You'll need to enter the credentials from your Neo4j instance below.

The default DB_NAME is always neo4j.

In [2]:
# Edit these variables!
DB_URL = "neo4j+s://d1901d9c.databases.neo4j.io:7687"
DB_PASS = "e4QzO_Ipfii1F6wB7MNMmUm4UxF2S1KAKqS-qWe9DK0"

# You can leave these defaults
DB_USER = "neo4j"
DB_NAME = "neo4j"

In [3]:
import pandas as pd
from neo4j import GraphDatabase

driver = GraphDatabase.driver(DB_URL, auth=(DB_USER, DB_PASS))
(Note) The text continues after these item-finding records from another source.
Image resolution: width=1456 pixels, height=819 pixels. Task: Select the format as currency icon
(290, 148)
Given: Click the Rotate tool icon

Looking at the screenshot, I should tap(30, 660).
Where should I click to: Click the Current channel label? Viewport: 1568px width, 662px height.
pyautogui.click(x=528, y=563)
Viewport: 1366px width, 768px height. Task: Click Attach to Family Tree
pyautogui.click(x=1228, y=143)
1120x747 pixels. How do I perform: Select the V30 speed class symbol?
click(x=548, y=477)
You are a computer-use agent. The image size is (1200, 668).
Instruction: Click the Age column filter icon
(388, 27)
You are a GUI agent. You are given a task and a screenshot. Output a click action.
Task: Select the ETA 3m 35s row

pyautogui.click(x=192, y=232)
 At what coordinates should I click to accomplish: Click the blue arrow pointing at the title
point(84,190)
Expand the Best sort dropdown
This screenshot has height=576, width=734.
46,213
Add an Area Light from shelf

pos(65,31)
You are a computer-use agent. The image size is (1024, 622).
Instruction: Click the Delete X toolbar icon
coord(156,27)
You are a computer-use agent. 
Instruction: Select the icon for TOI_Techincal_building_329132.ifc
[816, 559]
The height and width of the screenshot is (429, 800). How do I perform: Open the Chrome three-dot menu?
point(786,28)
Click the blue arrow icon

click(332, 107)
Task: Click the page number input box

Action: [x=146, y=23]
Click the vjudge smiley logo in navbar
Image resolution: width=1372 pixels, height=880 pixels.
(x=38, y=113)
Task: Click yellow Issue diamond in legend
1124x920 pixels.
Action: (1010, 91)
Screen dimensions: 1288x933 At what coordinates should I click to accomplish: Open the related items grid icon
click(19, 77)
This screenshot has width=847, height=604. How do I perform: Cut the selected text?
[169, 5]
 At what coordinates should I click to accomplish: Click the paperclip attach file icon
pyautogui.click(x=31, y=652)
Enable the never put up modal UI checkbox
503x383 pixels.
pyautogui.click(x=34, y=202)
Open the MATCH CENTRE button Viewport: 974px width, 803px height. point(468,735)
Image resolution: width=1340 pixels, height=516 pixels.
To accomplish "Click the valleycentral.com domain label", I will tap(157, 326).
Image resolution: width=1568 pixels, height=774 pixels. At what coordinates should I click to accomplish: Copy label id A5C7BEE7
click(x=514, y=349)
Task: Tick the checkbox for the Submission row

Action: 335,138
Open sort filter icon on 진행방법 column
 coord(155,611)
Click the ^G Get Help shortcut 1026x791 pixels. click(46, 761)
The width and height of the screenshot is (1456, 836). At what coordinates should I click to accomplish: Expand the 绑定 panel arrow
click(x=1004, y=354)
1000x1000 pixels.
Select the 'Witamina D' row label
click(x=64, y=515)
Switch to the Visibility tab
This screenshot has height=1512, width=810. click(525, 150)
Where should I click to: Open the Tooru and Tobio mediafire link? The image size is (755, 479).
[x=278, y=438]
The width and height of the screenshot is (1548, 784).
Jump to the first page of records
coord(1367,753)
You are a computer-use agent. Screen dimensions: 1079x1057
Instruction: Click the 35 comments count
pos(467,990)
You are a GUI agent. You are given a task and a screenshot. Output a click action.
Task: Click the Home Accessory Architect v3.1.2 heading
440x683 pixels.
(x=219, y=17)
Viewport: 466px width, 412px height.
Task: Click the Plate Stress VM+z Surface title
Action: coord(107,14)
Now that we're connected to the database, let's try running a few queries.  Earlier in the labs, we ran a query on the S&P 500 ETF, SPY.  Let's try it again on our new, indexed data set.

In [4]:
with driver.session(database=DB_NAME) as session:
  result = session.read_transaction(
    lambda tx: tx.run(
      """
        MATCH (n:Company{cusip:"78462F103"}) RETURN n
      """
    ).data()
  )
df = pd.DataFrame(result)
display(df)

Unnamed: 0,n
0,"{'cusip': '78462F103', 'nameOfIssuer': 'SPDR S..."


One result!  Looks like our indexing worked.  We can try other cypher queries as well.  But, let's try something new.

Neo4j has a set of procedures which are analogous to stored procedures in the RDMS world.  Those are called Awesome Procedures on Cypher (APOC).

Let's trying running Cypher through the APOC interface.

In [5]:
# node labels
with driver.session(database=DB_NAME) as session:
  result = session.read_transaction(
    lambda tx: tx.run(
      """
        CALL db.labels() YIELD label
        CALL apoc.cypher.run('MATCH (:`'+label+'`) RETURN count(*) as freq', {})
        YIELD value
        RETURN label, value.freq AS freq
      """
    ).data()
  )
df = pd.DataFrame(result)
display(df)

Unnamed: 0,label,freq
0,Manager,3906
1,Company,7342
2,Holding,446922


Note that this yieled us a usable dataframe rather than the embedded JSON blob we got by calling the raw cypher.

In [6]:
# relationship types
with driver.session(database=DB_NAME) as session:
    result = session.read_transaction(
        lambda tx: tx.run(
            """
      CALL db.relationshipTypes() YIELD relationshipType as type
      CALL apoc.cypher.run('MATCH ()-[:`'+type+'`]->() RETURN count(*) as freq', {})
      YIELD value
      RETURN type AS relationshipType, value.freq AS freq
      ORDER by freq DESC
      """
        ).data()
    )
df = pd.DataFrame(result)
display(df)

Unnamed: 0,relationshipType,freq
0,OWNS,446922
1,PARTOF,446922


If you like, you can try creating your own queries as well.